- [WHAT TO PRODUCE] Go line by line through the listing below and copy those that hold "will".

- [MATERIAL SHOWN]
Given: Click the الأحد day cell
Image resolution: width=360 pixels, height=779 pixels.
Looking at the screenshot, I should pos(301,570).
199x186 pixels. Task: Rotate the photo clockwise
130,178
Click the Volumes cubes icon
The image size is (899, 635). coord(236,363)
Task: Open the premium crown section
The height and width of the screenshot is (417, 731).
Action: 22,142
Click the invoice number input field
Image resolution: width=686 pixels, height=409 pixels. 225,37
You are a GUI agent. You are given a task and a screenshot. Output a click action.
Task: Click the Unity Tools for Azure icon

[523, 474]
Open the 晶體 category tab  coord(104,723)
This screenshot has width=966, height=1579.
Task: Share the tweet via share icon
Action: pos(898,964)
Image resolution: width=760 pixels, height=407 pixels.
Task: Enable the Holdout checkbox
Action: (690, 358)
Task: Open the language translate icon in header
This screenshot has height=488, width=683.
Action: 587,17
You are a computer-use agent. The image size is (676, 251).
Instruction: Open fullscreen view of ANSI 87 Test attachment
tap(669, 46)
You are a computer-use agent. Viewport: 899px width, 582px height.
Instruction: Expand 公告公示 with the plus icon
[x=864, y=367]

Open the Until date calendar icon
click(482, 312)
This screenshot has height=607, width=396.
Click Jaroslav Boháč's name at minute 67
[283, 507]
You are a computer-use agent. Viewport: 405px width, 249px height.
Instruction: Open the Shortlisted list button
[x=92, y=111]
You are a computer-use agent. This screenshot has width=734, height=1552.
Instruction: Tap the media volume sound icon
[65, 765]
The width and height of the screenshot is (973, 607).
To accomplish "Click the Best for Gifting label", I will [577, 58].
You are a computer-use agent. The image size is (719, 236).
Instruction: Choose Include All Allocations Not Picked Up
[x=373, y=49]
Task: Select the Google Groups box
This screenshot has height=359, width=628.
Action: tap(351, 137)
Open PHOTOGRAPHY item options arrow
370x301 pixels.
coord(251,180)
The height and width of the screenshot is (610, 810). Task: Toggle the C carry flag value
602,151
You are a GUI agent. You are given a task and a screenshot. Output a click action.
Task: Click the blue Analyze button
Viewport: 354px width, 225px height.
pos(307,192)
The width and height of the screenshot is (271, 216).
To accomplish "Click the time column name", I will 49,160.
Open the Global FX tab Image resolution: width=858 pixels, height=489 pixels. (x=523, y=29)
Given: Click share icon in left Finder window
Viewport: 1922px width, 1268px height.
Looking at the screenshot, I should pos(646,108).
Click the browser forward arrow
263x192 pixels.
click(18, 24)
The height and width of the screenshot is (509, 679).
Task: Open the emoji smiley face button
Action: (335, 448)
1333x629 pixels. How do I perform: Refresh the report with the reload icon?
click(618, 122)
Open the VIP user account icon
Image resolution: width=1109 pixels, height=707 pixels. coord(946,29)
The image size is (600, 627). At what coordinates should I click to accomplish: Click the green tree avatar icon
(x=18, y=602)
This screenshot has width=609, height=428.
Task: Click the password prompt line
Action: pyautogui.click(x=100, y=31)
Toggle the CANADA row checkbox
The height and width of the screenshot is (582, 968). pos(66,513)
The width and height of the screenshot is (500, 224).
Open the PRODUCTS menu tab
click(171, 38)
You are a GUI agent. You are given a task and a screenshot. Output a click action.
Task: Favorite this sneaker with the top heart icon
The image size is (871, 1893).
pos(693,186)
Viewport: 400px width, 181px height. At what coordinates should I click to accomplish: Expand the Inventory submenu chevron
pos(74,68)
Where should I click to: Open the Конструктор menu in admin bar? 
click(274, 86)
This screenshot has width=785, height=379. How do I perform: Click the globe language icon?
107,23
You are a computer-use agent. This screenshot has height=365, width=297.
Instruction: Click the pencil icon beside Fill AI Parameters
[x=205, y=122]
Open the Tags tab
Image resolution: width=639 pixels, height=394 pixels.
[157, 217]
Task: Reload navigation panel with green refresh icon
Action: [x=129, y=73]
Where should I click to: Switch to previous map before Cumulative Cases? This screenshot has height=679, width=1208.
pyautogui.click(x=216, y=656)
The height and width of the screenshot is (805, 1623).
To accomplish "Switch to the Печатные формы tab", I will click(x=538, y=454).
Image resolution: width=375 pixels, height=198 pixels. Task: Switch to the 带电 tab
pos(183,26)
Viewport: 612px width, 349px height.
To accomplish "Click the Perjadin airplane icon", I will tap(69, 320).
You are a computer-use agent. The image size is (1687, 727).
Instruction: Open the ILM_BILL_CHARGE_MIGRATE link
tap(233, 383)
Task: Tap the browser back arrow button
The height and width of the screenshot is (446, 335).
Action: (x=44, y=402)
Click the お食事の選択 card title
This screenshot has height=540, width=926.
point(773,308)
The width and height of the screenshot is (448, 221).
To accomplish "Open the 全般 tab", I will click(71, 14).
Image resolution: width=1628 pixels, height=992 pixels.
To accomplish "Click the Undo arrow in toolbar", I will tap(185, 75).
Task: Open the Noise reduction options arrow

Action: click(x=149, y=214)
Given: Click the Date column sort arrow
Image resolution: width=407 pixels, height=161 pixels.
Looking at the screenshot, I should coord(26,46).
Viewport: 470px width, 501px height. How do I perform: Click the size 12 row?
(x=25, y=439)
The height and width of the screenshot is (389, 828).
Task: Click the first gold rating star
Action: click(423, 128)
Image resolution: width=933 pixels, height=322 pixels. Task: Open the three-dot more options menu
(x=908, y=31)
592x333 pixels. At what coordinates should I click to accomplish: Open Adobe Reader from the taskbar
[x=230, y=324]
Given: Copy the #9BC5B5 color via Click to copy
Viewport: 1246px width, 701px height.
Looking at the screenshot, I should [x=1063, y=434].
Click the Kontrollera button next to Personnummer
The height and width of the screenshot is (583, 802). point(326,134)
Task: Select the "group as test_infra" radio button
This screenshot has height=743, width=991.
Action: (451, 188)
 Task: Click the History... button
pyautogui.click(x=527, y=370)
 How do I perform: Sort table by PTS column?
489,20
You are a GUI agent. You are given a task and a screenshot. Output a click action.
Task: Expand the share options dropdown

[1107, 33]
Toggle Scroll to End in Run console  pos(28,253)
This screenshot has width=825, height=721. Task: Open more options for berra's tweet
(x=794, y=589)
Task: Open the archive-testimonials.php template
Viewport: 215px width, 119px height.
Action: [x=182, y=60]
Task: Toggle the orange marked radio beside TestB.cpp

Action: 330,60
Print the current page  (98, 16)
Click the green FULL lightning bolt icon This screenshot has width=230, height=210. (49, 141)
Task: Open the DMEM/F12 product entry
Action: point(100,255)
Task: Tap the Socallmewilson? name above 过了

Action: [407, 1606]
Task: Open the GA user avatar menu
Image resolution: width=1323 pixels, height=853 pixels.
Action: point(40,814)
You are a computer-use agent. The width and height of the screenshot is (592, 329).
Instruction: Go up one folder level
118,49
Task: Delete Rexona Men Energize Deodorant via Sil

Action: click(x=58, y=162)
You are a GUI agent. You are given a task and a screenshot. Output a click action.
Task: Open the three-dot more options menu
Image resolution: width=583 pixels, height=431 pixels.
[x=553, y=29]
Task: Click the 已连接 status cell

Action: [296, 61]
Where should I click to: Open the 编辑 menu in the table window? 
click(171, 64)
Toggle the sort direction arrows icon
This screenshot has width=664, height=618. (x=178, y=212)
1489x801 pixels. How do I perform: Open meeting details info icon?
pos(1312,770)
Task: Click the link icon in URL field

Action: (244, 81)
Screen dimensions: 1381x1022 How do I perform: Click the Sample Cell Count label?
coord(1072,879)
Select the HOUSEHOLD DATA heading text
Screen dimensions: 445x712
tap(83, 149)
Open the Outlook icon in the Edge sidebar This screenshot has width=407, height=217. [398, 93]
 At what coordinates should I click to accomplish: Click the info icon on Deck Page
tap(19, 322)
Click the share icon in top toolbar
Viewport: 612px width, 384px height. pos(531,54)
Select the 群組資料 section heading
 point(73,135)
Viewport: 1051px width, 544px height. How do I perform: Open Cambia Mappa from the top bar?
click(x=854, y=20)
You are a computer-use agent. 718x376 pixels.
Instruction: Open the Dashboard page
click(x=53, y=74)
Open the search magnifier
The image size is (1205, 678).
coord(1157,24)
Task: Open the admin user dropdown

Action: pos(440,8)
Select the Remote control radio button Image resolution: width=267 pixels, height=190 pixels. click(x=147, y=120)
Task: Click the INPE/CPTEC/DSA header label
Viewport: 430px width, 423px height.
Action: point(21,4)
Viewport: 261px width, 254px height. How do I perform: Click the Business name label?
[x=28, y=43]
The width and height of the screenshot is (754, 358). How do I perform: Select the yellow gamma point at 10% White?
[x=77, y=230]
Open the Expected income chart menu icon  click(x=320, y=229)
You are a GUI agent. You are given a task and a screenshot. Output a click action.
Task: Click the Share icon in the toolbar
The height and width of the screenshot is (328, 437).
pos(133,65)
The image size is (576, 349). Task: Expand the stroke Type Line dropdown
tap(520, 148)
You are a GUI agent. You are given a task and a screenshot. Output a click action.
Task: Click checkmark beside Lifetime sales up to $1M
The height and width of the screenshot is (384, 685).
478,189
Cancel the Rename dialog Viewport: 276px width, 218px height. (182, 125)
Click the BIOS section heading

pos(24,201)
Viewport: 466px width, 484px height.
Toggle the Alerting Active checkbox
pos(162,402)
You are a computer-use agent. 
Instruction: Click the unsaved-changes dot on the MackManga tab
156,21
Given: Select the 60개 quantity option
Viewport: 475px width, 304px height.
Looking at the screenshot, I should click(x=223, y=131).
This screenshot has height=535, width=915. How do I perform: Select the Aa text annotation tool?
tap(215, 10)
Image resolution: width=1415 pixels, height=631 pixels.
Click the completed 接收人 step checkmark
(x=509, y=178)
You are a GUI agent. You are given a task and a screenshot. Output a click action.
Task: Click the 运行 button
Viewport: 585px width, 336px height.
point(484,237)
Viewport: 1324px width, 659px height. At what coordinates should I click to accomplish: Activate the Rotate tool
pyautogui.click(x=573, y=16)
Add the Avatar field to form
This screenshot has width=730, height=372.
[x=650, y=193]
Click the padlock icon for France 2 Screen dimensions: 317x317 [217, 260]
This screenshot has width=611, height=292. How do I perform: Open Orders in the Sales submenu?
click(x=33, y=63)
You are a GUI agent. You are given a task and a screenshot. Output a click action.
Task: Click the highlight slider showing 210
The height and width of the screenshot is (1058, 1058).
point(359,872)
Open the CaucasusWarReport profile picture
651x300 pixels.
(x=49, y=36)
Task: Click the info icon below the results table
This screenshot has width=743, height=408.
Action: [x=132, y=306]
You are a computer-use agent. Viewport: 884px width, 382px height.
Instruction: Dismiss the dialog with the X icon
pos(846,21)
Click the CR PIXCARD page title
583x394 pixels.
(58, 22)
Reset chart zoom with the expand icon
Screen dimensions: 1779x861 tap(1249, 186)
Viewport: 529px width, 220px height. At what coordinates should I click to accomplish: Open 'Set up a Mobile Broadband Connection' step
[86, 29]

- [THE COMPLETED TASK]
To accomplish "Click the Best for Gifting label", I will [577, 58].
To accomplish "Click the time column name", I will 49,160.
To accomplish "Switch to the Печатные формы tab", I will click(x=538, y=454).
To accomplish "Click the Perjadin airplane icon", I will tap(69, 320).
To accomplish "Open the 全般 tab", I will click(71, 14).
To accomplish "Click the Undo arrow in toolbar", I will tap(185, 75).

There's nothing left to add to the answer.